Copy out every one of the items below, line for line, with no changes.
-- start MATERIAL SHOWN --
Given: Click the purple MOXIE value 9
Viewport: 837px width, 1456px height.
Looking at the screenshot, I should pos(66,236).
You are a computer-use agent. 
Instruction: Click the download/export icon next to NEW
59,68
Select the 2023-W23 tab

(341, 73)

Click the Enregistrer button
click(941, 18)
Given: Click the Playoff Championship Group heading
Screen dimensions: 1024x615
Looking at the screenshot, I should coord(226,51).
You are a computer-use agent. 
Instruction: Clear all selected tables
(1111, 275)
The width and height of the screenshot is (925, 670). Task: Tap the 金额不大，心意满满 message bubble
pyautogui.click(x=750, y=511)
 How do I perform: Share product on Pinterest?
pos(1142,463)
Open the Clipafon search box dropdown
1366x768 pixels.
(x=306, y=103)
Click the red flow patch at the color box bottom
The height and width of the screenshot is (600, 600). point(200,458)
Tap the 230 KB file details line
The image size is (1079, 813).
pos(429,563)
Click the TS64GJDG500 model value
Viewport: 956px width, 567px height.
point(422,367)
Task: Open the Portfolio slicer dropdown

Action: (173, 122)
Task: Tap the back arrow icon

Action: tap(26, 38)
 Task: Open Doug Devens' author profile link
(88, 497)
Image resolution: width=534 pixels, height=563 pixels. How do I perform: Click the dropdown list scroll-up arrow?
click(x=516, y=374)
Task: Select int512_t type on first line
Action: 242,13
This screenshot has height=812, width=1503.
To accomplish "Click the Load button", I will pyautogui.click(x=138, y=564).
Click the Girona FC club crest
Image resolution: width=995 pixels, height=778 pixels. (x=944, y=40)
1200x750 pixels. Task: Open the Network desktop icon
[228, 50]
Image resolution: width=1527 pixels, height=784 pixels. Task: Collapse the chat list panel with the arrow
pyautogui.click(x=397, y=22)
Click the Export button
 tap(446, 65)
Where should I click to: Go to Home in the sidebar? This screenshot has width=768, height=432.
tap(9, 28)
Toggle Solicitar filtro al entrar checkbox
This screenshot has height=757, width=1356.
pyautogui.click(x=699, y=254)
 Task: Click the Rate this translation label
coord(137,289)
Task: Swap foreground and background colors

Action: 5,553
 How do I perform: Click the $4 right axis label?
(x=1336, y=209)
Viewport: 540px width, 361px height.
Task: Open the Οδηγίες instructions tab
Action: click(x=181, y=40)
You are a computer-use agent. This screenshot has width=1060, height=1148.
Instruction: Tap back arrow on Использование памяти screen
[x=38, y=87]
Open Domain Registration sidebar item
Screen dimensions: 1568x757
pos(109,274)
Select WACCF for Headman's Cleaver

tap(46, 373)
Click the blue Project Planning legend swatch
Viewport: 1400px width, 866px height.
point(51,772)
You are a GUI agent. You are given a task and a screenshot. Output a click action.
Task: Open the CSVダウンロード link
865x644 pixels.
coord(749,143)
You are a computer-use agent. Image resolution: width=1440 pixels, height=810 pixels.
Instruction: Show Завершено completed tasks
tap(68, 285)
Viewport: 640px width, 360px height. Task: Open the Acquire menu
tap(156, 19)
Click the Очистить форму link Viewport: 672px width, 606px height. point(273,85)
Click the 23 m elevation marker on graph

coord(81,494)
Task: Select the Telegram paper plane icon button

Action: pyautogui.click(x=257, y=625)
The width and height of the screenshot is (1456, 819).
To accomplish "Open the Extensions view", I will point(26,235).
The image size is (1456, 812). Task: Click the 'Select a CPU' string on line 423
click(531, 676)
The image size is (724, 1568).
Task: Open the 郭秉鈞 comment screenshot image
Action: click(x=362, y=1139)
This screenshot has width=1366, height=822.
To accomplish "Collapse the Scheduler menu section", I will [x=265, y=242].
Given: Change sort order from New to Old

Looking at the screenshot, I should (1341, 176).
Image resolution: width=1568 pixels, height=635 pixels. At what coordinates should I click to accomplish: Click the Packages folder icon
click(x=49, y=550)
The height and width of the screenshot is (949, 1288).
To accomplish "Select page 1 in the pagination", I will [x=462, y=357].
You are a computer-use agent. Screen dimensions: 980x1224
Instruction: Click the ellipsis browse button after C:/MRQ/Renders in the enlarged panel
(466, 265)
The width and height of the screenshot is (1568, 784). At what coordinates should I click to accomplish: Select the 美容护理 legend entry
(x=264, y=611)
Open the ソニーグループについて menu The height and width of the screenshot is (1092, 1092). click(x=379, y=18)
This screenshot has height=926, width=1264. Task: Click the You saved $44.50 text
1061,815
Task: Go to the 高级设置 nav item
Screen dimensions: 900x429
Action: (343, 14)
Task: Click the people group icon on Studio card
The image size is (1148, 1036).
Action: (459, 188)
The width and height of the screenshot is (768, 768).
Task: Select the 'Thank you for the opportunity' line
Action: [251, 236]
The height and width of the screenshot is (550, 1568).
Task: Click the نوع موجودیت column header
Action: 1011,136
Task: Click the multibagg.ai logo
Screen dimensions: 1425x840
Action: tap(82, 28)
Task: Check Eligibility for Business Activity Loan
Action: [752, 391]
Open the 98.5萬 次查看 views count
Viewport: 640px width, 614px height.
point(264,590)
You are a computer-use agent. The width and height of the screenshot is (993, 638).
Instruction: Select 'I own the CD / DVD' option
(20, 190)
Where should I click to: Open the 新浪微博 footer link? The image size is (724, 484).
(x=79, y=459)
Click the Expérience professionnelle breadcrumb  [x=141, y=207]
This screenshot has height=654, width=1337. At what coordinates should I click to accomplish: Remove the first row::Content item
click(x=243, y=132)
-- end MATERIAL SHOWN --
**ANSWER TO THIS PROBLEM**
Given: Click the purple MOXIE value 9
Viewport: 837px width, 1456px height.
Looking at the screenshot, I should pos(66,236).
You are a computer-use agent. 
Instruction: Click the download/export icon next to NEW
59,68
Select the 2023-W23 tab

(341, 73)

Click the Enregistrer button
click(941, 18)
Given: Click the Playoff Championship Group heading
Screen dimensions: 1024x615
Looking at the screenshot, I should coord(226,51).
You are a computer-use agent. 
Instruction: Clear all selected tables
(1111, 275)
The width and height of the screenshot is (925, 670). Task: Tap the 金额不大，心意满满 message bubble
pyautogui.click(x=750, y=511)
 How do I perform: Share product on Pinterest?
pos(1142,463)
Open the Clipafon search box dropdown
1366x768 pixels.
(x=306, y=103)
Click the red flow patch at the color box bottom
The height and width of the screenshot is (600, 600). point(200,458)
Tap the 230 KB file details line
The image size is (1079, 813).
pos(429,563)
Click the TS64GJDG500 model value
Viewport: 956px width, 567px height.
point(422,367)
Task: Open the Portfolio slicer dropdown

Action: (173, 122)
Task: Tap the back arrow icon

Action: tap(26, 38)
 Task: Open Doug Devens' author profile link
(88, 497)
Image resolution: width=534 pixels, height=563 pixels. How do I perform: Click the dropdown list scroll-up arrow?
click(x=516, y=374)
Task: Select int512_t type on first line
Action: 242,13
This screenshot has height=812, width=1503.
To accomplish "Click the Load button", I will pyautogui.click(x=138, y=564).
Click the Girona FC club crest
Image resolution: width=995 pixels, height=778 pixels. (x=944, y=40)
1200x750 pixels. Task: Open the Network desktop icon
[228, 50]
Image resolution: width=1527 pixels, height=784 pixels. Task: Collapse the chat list panel with the arrow
pyautogui.click(x=397, y=22)
Click the Export button
 tap(446, 65)
Where should I click to: Go to Home in the sidebar? This screenshot has width=768, height=432.
tap(9, 28)
Toggle Solicitar filtro al entrar checkbox
This screenshot has height=757, width=1356.
pyautogui.click(x=699, y=254)
 Task: Click the Rate this translation label
coord(137,289)
Task: Swap foreground and background colors

Action: 5,553
 How do I perform: Click the $4 right axis label?
(x=1336, y=209)
Viewport: 540px width, 361px height.
Task: Open the Οδηγίες instructions tab
Action: click(x=181, y=40)
You are a computer-use agent. This screenshot has width=1060, height=1148.
Instruction: Tap back arrow on Использование памяти screen
[x=38, y=87]
Open Domain Registration sidebar item
Screen dimensions: 1568x757
pos(109,274)
Select WACCF for Headman's Cleaver

tap(46, 373)
Click the blue Project Planning legend swatch
Viewport: 1400px width, 866px height.
point(51,772)
You are a GUI agent. You are given a task and a screenshot. Output a click action.
Task: Open the CSVダウンロード link
865x644 pixels.
coord(749,143)
You are a computer-use agent. Image resolution: width=1440 pixels, height=810 pixels.
Instruction: Show Завершено completed tasks
tap(68, 285)
Viewport: 640px width, 360px height. Task: Open the Acquire menu
tap(156, 19)
Click the Очистить форму link Viewport: 672px width, 606px height. point(273,85)
Click the 23 m elevation marker on graph

coord(81,494)
Task: Select the Telegram paper plane icon button

Action: pyautogui.click(x=257, y=625)
The width and height of the screenshot is (1456, 819).
To accomplish "Open the Extensions view", I will point(26,235).
The image size is (1456, 812). Task: Click the 'Select a CPU' string on line 423
click(531, 676)
The image size is (724, 1568).
Task: Open the 郭秉鈞 comment screenshot image
Action: click(x=362, y=1139)
This screenshot has width=1366, height=822.
To accomplish "Collapse the Scheduler menu section", I will [x=265, y=242].
Given: Change sort order from New to Old

Looking at the screenshot, I should (1341, 176).
Image resolution: width=1568 pixels, height=635 pixels. At what coordinates should I click to accomplish: Click the Packages folder icon
click(x=49, y=550)
The height and width of the screenshot is (949, 1288).
To accomplish "Select page 1 in the pagination", I will [x=462, y=357].
You are a computer-use agent. Screen dimensions: 980x1224
Instruction: Click the ellipsis browse button after C:/MRQ/Renders in the enlarged panel
(466, 265)
The width and height of the screenshot is (1568, 784). At what coordinates should I click to accomplish: Select the 美容护理 legend entry
(x=264, y=611)
Open the ソニーグループについて menu The height and width of the screenshot is (1092, 1092). click(x=379, y=18)
This screenshot has height=926, width=1264. Task: Click the You saved $44.50 text
1061,815
Task: Go to the 高级设置 nav item
Screen dimensions: 900x429
Action: (343, 14)
Task: Click the people group icon on Studio card
The image size is (1148, 1036).
Action: (459, 188)
The width and height of the screenshot is (768, 768).
Task: Select the 'Thank you for the opportunity' line
Action: [251, 236]
The height and width of the screenshot is (550, 1568).
Task: Click the نوع موجودیت column header
Action: 1011,136
Task: Click the multibagg.ai logo
Screen dimensions: 1425x840
Action: tap(82, 28)
Task: Check Eligibility for Business Activity Loan
Action: [752, 391]
Open the 98.5萬 次查看 views count
Viewport: 640px width, 614px height.
point(264,590)
You are a computer-use agent. The width and height of the screenshot is (993, 638).
Instruction: Select 'I own the CD / DVD' option
(20, 190)
Where should I click to: Open the 新浪微博 footer link? The image size is (724, 484).
(x=79, y=459)
Click the Expérience professionnelle breadcrumb  [x=141, y=207]
This screenshot has height=654, width=1337. At what coordinates should I click to accomplish: Remove the first row::Content item
click(x=243, y=132)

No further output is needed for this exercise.